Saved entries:

- Opening Delimiter -

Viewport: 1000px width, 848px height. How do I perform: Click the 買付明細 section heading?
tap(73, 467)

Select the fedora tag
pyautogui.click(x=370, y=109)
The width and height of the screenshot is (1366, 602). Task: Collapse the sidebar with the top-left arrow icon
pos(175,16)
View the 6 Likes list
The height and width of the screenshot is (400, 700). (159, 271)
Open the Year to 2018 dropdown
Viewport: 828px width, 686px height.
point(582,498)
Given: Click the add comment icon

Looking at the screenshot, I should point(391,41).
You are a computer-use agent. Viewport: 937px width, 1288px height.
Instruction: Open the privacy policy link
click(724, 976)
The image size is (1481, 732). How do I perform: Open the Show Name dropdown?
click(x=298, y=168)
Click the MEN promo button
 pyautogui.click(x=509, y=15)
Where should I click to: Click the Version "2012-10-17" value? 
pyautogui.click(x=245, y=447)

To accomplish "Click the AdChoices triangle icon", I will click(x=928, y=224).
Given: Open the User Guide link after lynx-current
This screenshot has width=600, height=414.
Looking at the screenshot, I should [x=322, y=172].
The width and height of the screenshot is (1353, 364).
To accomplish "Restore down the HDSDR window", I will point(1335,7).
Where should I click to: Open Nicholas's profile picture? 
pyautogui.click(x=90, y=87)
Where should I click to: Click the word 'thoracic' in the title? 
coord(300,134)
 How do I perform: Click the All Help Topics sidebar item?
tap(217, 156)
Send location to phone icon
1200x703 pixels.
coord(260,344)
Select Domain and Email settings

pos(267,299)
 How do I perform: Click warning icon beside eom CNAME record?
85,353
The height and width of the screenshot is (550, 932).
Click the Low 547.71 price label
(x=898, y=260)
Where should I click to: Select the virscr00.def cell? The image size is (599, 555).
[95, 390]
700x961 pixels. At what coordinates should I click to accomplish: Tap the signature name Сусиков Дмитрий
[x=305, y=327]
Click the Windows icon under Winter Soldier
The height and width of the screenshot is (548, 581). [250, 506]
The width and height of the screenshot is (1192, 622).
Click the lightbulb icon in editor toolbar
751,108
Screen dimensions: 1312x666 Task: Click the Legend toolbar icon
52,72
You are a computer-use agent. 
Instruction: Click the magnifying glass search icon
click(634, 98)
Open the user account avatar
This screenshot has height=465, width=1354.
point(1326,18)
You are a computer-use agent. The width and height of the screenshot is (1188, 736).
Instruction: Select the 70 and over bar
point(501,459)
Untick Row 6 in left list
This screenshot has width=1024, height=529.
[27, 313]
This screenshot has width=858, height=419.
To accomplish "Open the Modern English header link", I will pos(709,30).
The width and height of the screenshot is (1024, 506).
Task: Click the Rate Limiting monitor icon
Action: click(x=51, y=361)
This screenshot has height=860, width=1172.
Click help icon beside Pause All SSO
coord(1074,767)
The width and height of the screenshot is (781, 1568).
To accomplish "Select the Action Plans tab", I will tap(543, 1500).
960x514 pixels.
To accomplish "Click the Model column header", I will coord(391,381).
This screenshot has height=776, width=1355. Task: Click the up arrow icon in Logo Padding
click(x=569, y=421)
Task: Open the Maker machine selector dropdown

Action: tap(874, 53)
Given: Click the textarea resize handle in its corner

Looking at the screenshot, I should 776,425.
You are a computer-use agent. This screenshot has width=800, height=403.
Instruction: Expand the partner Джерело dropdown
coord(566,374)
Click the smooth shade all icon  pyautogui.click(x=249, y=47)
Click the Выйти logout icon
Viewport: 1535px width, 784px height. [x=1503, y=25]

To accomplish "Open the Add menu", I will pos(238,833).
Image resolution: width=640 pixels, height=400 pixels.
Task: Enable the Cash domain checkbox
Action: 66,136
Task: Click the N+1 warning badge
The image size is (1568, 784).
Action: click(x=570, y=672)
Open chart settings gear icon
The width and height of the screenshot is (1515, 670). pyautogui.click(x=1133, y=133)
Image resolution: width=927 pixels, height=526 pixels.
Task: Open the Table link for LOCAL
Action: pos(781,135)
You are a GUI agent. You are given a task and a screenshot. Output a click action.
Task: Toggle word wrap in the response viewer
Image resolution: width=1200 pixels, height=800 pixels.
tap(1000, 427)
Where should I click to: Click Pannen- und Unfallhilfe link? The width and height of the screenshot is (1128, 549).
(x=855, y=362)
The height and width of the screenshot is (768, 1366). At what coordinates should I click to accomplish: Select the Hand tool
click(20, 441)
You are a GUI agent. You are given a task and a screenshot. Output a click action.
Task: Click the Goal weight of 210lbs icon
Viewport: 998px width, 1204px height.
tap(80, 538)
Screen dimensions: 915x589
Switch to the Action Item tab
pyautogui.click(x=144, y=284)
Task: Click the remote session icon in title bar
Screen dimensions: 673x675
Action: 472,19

- Closing Delimiter -

● **WORK TO COMPLETE**: Scan the records above. Return every line with "agent" in it.

● **ANSWER**:
You are a computer-use agent. Viewport: 937px width, 1288px height.
You are a computer-use agent. 
You are a computer-use agent. The width and height of the screenshot is (1188, 736).
You are a computer-use agent. This screenshot has width=800, height=403.
You are a GUI agent. You are given a task and a screenshot. Output a click action.
You are a GUI agent. You are given a task and a screenshot. Output a click action.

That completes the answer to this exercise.